Tu destino pende de ahí ahora, y ¿te rebelarás contra el Dios en cuyas manos descansa ahora el destino eterno de tu alma? ¿Levantarás la insignificante mano de tu rebelión contra Aquel que es el único que puede revivirte, sin cuyo poder amable estás muerto y debes ser destruido? ¿Pecarás hoy contra la luz y contra el conocimiento? ¿Irás hoy y rechazarás la misericordia que se te anuncia en Cristo Jesús? Si es así, ningún necio estuvo jamás tan loco como tú para rechazar a Aquel sin quien estás muerto, perdido y arruinado.
Oh, que en su lugar se oiga el dulce susurro del Espíritu que dice: “Obedeced el mandamiento divino, creed en Cristo y vivid”. Oíd la voz de Jehová, que clama: “Este es el mandamiento, que creáis en Jesucristo, a quien él ha enviado”. Así obediente, Dios dice en su interior: “He puesto en él mi amor, por eso lo libraré. Lo pondré en alto porque ha conocido mi nombre”, y aún vivirás para cantar en el cielo aquella soberanía que, cuando tu alma temblaba en la balanza, decidió por tu salvación, y te dio luz y gozo indecibles.

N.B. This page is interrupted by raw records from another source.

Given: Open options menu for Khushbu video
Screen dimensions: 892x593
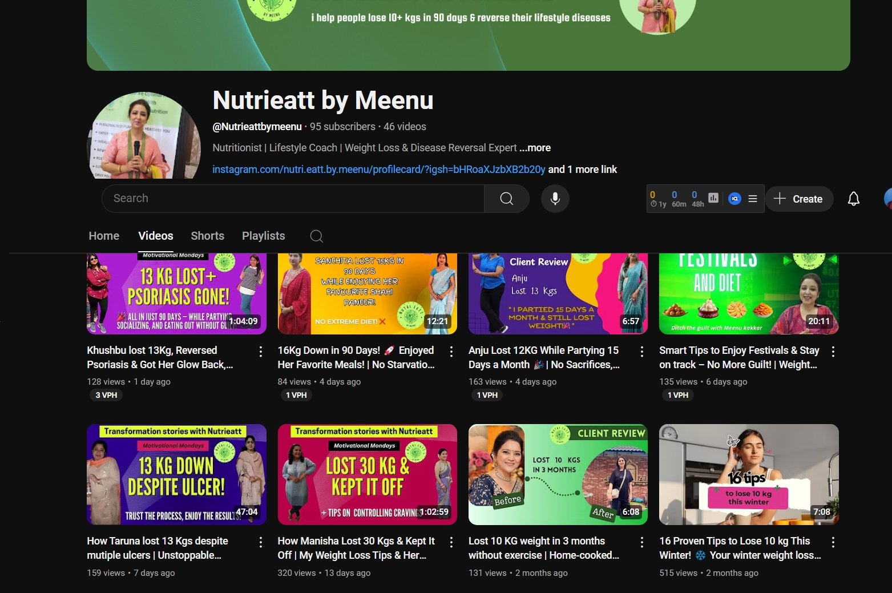Looking at the screenshot, I should (261, 352).
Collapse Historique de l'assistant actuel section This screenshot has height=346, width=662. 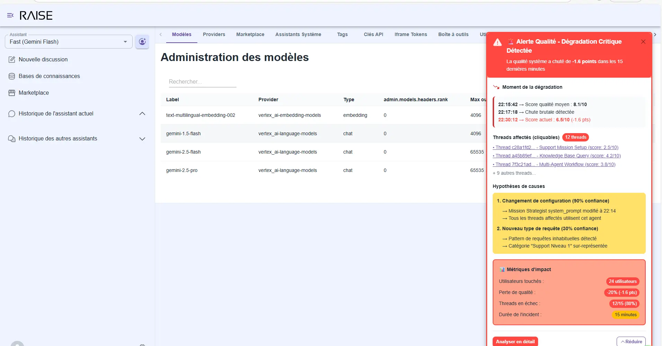click(142, 114)
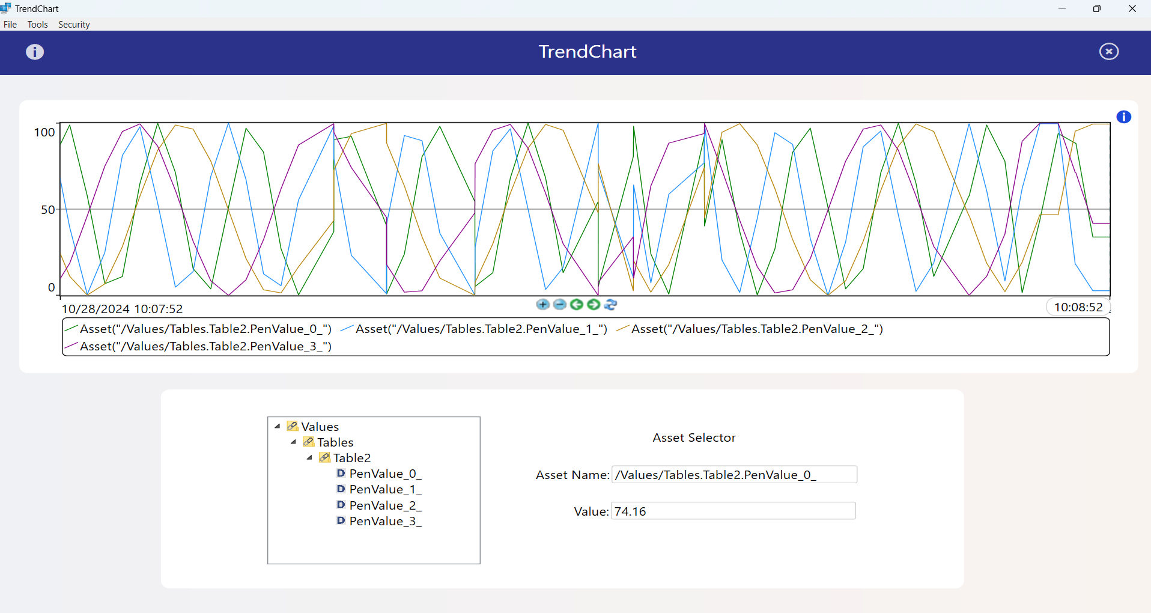This screenshot has width=1151, height=613.
Task: Open the File menu
Action: [x=10, y=25]
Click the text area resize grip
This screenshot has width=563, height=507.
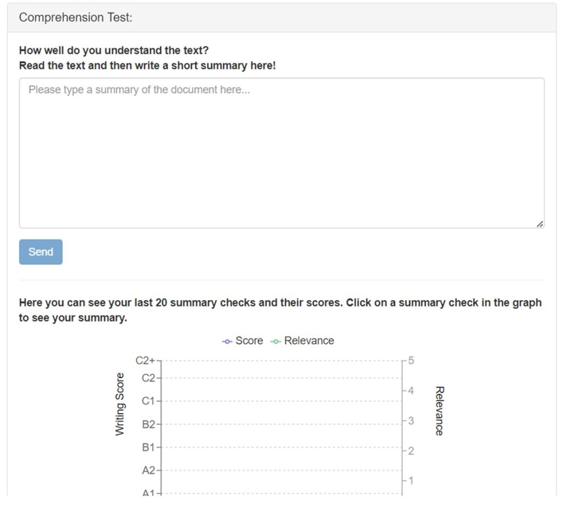(x=540, y=224)
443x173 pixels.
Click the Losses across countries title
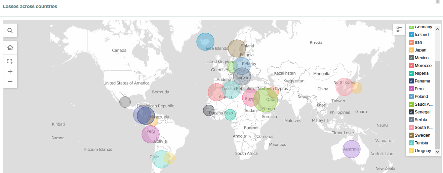coord(30,6)

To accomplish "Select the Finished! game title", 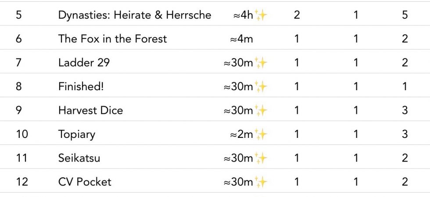I will click(81, 86).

Jesucristo, el Hijo de Dios, murió en la cruz del Calvario, “y todo el que crea en Él se salvará”. “Para vosotros, pues, los creyentes, Él es precioso; pero para los desobedientes, la piedra que desecharon los edificadores, ésa es hecha cabeza del ángulo, piedra de tropiezo y roca de que hace caer”. Crean que ese registro es verdadero, arrojen sus armas, sométanse a la soberanía del Espíritu Santo, y Él les demostrará con seguridad que, en ese mismo ceder, había una prueba de que Él los había amado, pues los hizo ceder, los hizo estar dispuestos a inclinarse ante Él en el día de Su poder. Que el Espíritu Santo repose ahora sobre la palabra que he pronunciado, por amor de Jesús.